Monsieur le président, madame la secrétaire d’État, mes chers collègues, crise financière, crise écologique, crise démocratique et aujourd’hui crise sanitaire : nous sommes bien devant une crise durable.
D’un côté, les plus forts d’entre entre nous, une minorité très qualifiée, de mieux en mieux payée ou vivant de la spéculation et non du travail ; de l’autre, les plus faibles qui fournissent, dans le meilleur des cas, des biens et des services locaux ou qui vivent de l’assistance apportée par l’État- providence. Entre les deux, une solidarité qui s’effrite inexorablement.
L’addition est lourde : mécontentement généralisé des citoyens vis-à-vis de la démocratie représentative, accusée d’être impuissante ; sécession sociale et morale des élites ; sécession territoriale des pays ou régions les plus riches.
Mais voilà qu’aujourd’hui tout doit être sacrifié sur l’autel du sacro-saint pragmatisme : il n’est plus nécessaire de parlementer indéfiniment pour savoir si une politique est bonne ou mauvaise, il faut seulement savoir si elle est efficace ou non. Une fois cela posé, il n’y a plus de débat idéologique possible, mais seulement des questions techniques qui ne concernent alors plus les citoyens, mais les experts, ceux qui savent comment fonctionne la machine d’État. Ainsi la démocratie s’achève-t-elle en technocratie. Nous y sommes précisément !

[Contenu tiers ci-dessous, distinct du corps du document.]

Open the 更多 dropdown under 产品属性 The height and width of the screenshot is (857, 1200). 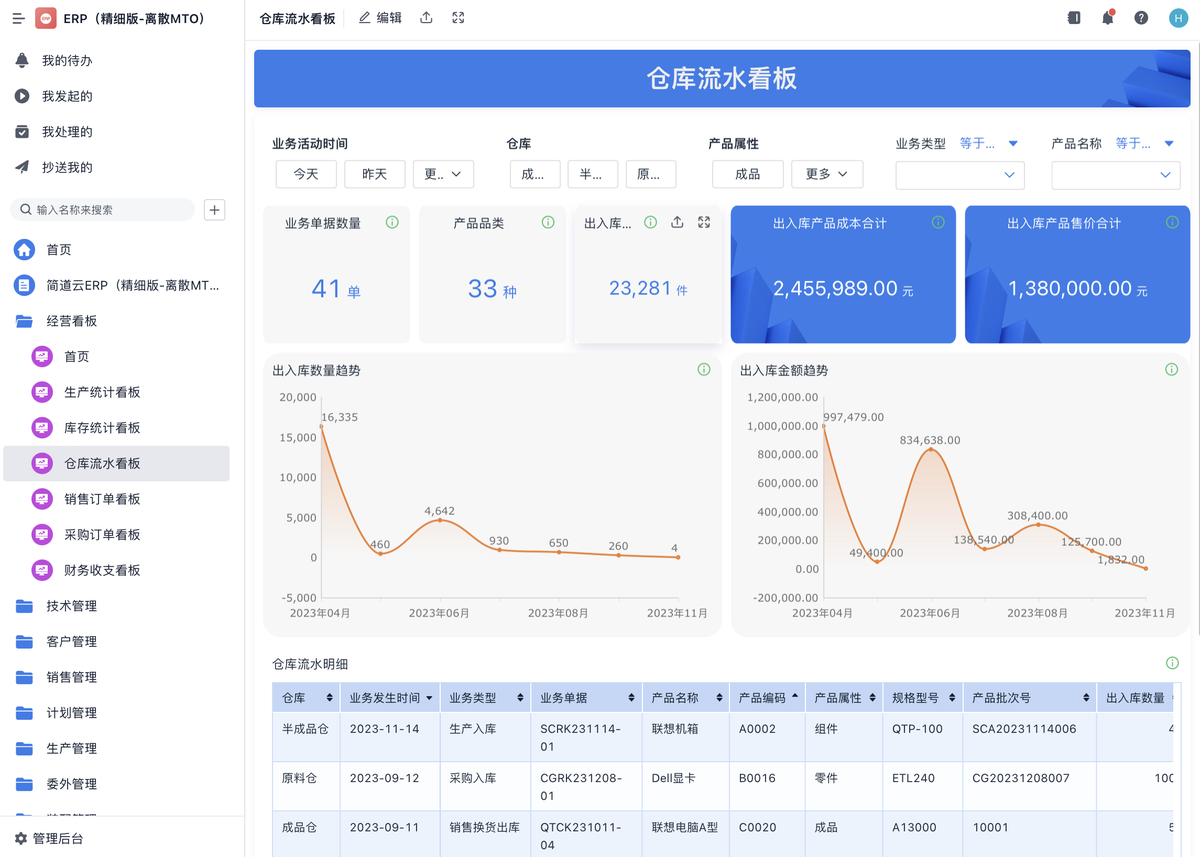[x=826, y=174]
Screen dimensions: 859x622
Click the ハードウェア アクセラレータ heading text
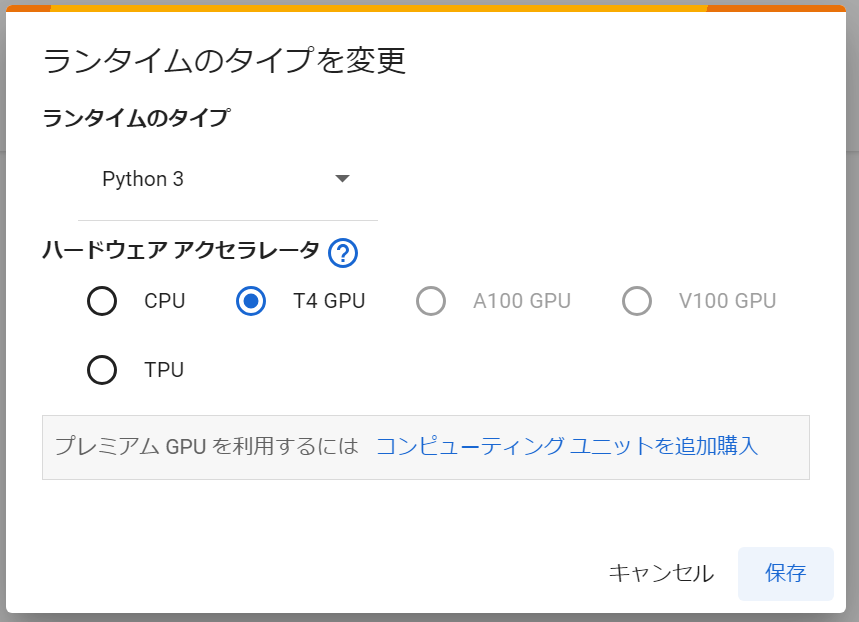(181, 250)
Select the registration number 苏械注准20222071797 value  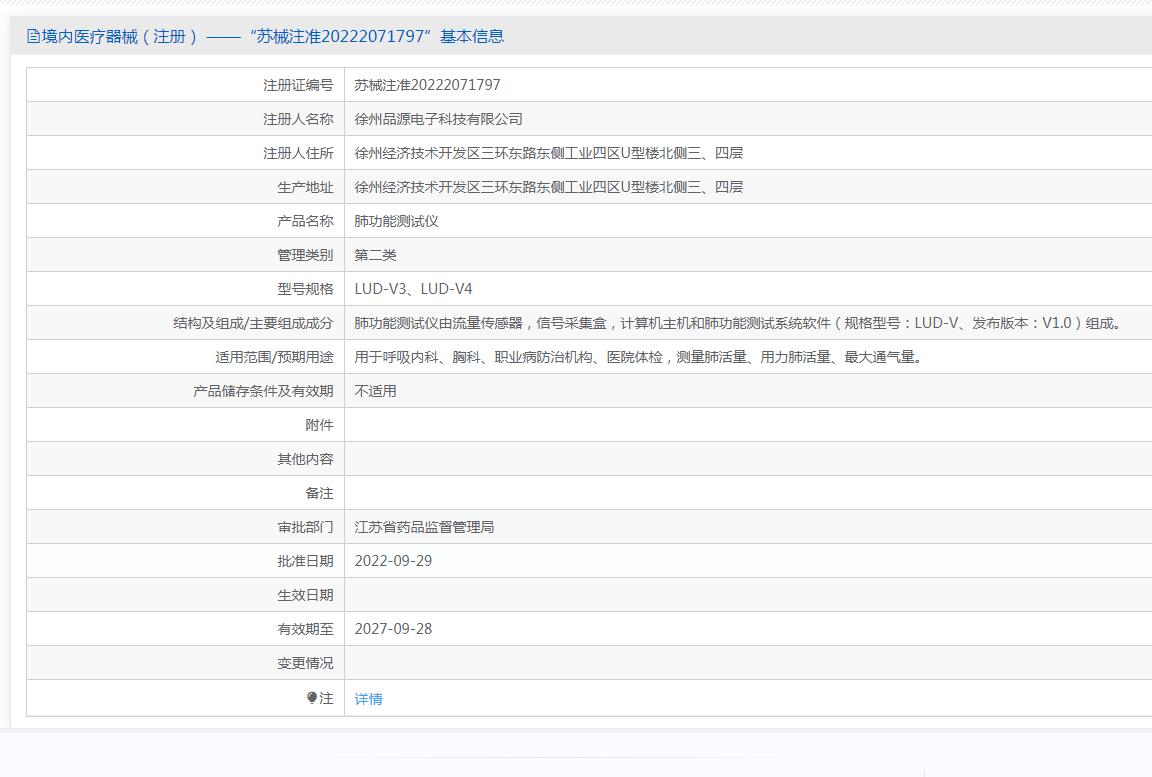[x=427, y=85]
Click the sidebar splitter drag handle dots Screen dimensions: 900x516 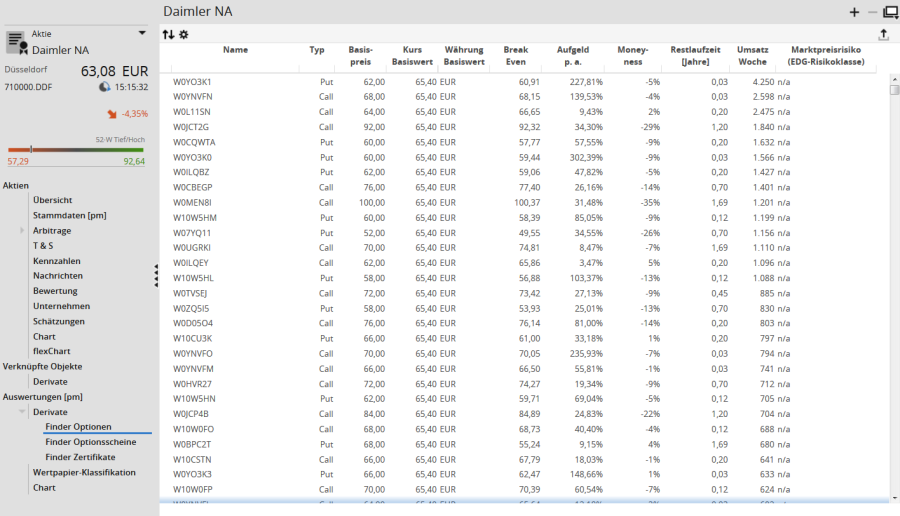156,276
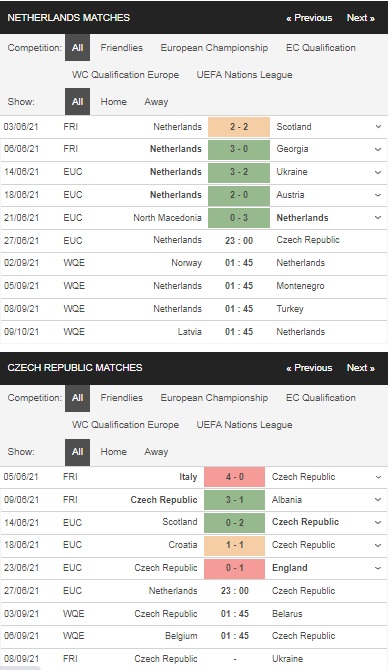Click Montenegro team name in fixtures
Screen dimensions: 391x670
coord(300,286)
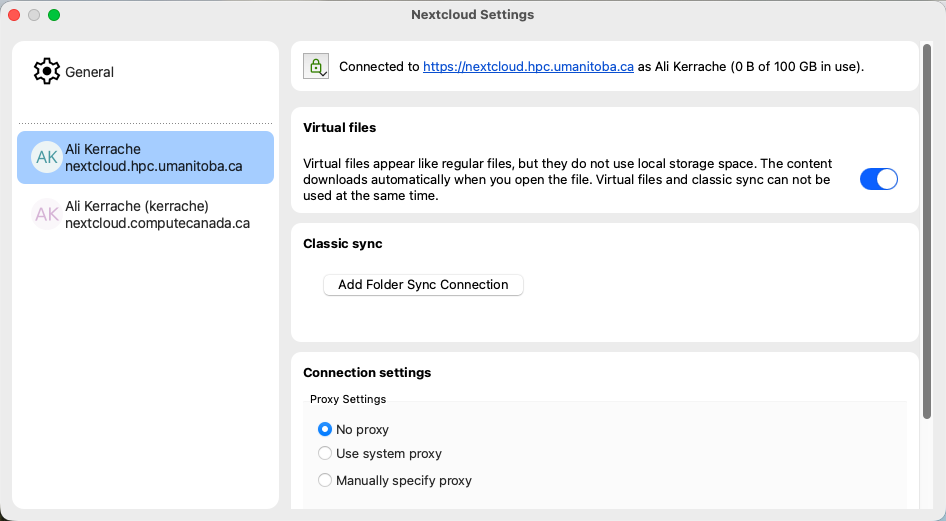
Task: Click the Connection settings heading
Action: pos(367,373)
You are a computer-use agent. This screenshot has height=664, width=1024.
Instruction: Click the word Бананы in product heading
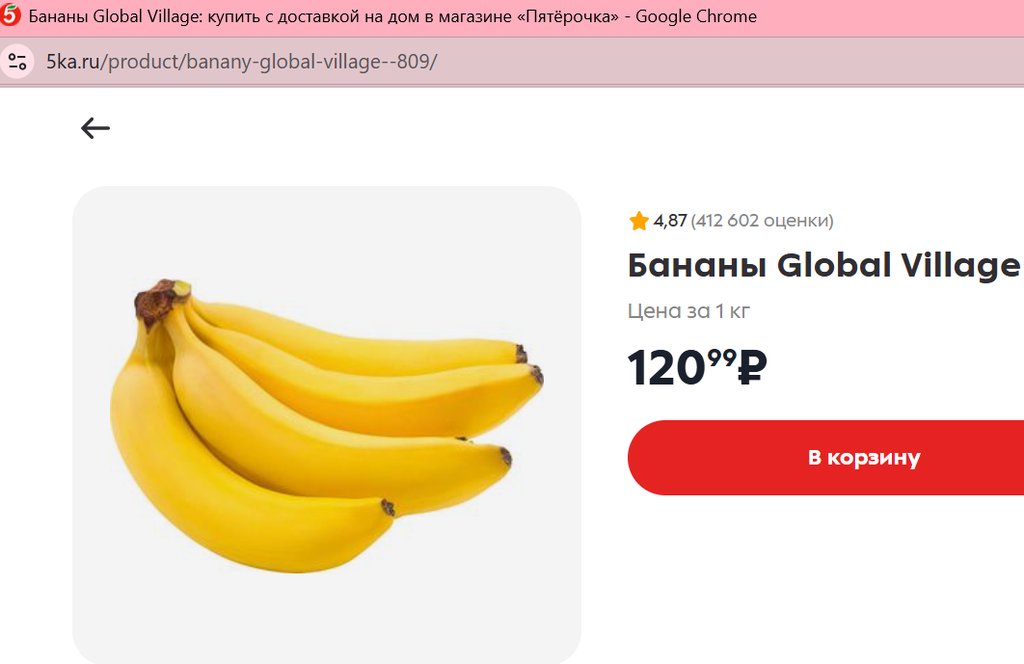697,266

L’heure n’est plus au bricolage et à l’accumulation de dispositifs incompréhensibles. Il est maintenant extrêmement urgent de définir enfin ce que nous considérons comme une priorité à respecter, une ressource à préserver et comme un bien à conserver. Dans ce contexte, réhabiliter la Nation peut paraître contre-intuitif aux bonnes consciences humanistes, progressistes, sociales-démocrates, écologistes, et j’en passe… Il nous faut pourtant non seulement réhabiliter la Nation, mais la réinventer. Nous devons redéfinir le pacte social national afin de le mettre tout entier au service d’une pratique sobre et apaisée de la conversation civique et de la décision publique.
C’est à ce prix que l’on réconciliera l’économie mondialisée avec la promesse démocratique et la sobriété écologique. Partagez-vous cette ambition, madame la secrétaire d’État ?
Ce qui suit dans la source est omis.